Stanley Yakubov MD, Rabin Rahmani MD, Maimonides Medical Center, Brooklyn Campus of Albert Einstein College of Medicine, Brooklyn, NY
CASE
A 43 year old male with no past medical history presented to ER complaining of right lower quadrant pain for 3 days. He described the pain as sharp, constant, 8/10 in intensity, non-radiating, localized to the right lower quadrant, associated with nausea and worsened with coughing. He denied associated fevers, vomiting, diarrhea or constipation.
Vital signs on presentation showed temperature 98.1°F, blood pressure 130/84 mmHg, heart rate 80 beats/min, and respiratory rate of 20 breaths/min. On physical examination his abdomen was tense, non- distended, and normal bowel sounds were present. Patient was tender in RLQ with positive guarding, but no rebound. He was Dunphy’s sign positive. No tenderness at McBurney’s point noted. Rovsing’s sign, Obturator sign and Psoas sign were negative. No visible or palpable hernias were noted with and without coughing. The remainder of physical examination was unremarkable. Laboratory analysis showed a white blood cell (WBC) count of 9.5 K/Ul with 39% neutrophil count. The remainder of the laboratory tests were within normal limits. CT scan of Abdomen/Pelvis with contrast confirmed the diagnosis. Patient improved with conservative treatment and NSAIDS.
ANSWER AND DISCUSSION
Around 5% of all ER visits are due to a complaint of acute abdominal pain. Epiploic appendagitis (EA) also known as appendixes epiploica, hemorrhagic epiploitis, epiplopericolitis and appendicitis epiploica, is a fairly rare, benign condition of the epiploic appendages that occurs due to torsion or spontaneous venous thrombosis of a draining vein of the epiploic appendage. The resulting strangulation and inflammation leads to localized abdominal pain.

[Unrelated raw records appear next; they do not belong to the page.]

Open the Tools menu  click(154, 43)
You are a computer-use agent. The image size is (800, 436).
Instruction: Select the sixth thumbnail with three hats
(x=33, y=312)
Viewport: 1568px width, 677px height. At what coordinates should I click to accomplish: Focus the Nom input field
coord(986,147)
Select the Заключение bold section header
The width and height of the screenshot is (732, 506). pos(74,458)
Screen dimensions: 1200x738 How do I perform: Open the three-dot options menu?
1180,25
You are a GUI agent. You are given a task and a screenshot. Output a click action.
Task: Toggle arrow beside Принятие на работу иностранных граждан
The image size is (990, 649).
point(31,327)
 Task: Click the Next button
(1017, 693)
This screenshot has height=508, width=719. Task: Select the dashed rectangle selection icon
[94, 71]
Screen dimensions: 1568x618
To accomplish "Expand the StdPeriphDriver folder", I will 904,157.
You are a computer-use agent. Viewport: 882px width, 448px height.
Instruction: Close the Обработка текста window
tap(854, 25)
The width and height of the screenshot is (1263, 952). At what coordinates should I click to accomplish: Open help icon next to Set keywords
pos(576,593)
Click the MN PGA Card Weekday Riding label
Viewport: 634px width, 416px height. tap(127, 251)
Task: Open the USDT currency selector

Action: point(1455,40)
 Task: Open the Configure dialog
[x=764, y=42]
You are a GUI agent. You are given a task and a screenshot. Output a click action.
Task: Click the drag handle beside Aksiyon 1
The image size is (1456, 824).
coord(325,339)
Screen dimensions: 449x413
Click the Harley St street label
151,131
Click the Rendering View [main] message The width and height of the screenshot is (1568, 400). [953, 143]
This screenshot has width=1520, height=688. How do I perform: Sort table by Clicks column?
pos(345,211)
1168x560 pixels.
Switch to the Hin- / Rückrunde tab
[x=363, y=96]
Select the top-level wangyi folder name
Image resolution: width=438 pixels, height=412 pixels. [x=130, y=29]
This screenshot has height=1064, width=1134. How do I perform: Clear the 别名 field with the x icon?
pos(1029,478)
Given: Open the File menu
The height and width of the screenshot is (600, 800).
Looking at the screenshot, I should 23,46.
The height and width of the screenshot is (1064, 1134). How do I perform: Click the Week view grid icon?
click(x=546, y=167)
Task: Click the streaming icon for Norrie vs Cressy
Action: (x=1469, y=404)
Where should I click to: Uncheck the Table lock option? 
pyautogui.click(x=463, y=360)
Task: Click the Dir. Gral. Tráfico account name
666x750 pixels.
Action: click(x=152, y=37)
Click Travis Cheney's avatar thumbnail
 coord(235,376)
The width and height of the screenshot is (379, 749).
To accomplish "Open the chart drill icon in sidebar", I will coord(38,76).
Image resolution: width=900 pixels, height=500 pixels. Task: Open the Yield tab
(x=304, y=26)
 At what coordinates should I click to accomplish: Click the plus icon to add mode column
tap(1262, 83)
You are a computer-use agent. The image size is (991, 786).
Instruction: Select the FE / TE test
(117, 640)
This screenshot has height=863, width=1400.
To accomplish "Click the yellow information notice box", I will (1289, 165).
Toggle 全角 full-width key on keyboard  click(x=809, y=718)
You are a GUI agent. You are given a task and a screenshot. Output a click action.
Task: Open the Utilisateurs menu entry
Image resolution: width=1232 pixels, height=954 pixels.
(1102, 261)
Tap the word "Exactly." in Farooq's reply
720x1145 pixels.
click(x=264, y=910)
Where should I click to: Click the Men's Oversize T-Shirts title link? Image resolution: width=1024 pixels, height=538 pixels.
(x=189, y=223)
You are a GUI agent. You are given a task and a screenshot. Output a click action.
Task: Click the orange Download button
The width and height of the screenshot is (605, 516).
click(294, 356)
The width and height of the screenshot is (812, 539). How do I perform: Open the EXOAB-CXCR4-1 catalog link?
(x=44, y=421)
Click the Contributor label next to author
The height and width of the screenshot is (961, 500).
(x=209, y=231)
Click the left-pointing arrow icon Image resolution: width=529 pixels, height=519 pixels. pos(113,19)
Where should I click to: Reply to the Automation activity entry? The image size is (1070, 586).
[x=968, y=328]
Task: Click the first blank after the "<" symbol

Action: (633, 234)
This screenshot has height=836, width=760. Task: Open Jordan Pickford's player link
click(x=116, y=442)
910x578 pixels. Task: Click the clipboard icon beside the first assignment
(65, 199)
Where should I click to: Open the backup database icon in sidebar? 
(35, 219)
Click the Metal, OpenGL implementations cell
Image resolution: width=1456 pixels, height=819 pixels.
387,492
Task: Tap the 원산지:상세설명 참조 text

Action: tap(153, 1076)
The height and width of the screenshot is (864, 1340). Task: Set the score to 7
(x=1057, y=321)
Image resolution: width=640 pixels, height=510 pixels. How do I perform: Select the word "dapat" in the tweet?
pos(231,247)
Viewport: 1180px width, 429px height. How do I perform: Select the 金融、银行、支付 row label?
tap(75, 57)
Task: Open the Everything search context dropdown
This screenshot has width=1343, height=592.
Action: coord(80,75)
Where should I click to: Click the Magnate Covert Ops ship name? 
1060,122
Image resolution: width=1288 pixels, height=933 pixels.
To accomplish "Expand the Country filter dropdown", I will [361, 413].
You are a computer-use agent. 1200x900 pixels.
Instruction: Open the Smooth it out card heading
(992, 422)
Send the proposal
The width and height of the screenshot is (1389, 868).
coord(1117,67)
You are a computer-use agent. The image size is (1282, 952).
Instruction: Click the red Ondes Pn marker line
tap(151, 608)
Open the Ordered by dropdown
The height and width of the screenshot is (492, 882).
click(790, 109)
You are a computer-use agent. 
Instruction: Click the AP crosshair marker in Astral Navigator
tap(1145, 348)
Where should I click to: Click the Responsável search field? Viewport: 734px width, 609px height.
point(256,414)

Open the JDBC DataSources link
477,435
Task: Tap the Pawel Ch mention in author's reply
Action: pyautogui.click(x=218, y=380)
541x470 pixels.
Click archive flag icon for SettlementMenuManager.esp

EA most commonly occurring in the second to fifth decades of life, with slightly higher incidence in middle aged males, although, it can affect anyone including young and healthy individuals. Obesity and heavy exercise are thought to be potential risk factors. First described by Vesalius in 1543, about 100 pedunculated fatty structures, also known as epiploic appendages, protrude from the serosal surface of the colon from the cecum to the recto-sigmoid junction. The average length of epiploic appendage is 3 cm, but can be as long as 15cm in length. Clustering in the sigmoid and cecal regions is what leads to the mistaken diagnosis of diverticulitis and appendicitis when the epiploic appendages become torsed or inflamed. Patients most commonly present with acute abdominal pain, more often in the left lower than right lower quadrant, without associated leukocytosis or fever. One-third of patients will have an elevated C-reactive protein.
EA is recognized and diagnosed with the use of ultrasound or CT scan, with CT scan being more sensitive and specific. EA should be entertained when diverticulitis, appendicitis and other causes of acute abdomen are ruled out. On CT scan EA presents as an oval shaped fat density, paracolic mass with fat stranding and thickened peritoneal lining. In addition, a central hyper-attenuating dot representing an engorged or thrombosed draining vein may be seen on CT. Complete resolution of symptoms typically occurs within 2 weeks with conservative treatment, primarily anti- inflammatory agents. No hospitalization or antibiotic use is required. Improved awareness of EA presentation as an acute abdomen will prevent unnecessary medical procedures and surgical interventions.